» **TASK DIRECTIONS**: Please transcribe, exactly, the line that contains "Конференции и семинары (689, 333)" and every line after it to the end of the records, and nothing else.

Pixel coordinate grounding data
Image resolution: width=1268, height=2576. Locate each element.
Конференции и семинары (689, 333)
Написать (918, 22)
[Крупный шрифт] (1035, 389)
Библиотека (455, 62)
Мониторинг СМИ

» **FINAL ANSWER**:
Конференции и семинары (689, 333)
Написать (918, 22)
[Крупный шрифт] (1035, 389)
Библиотека (455, 62)
Мониторинг СМИ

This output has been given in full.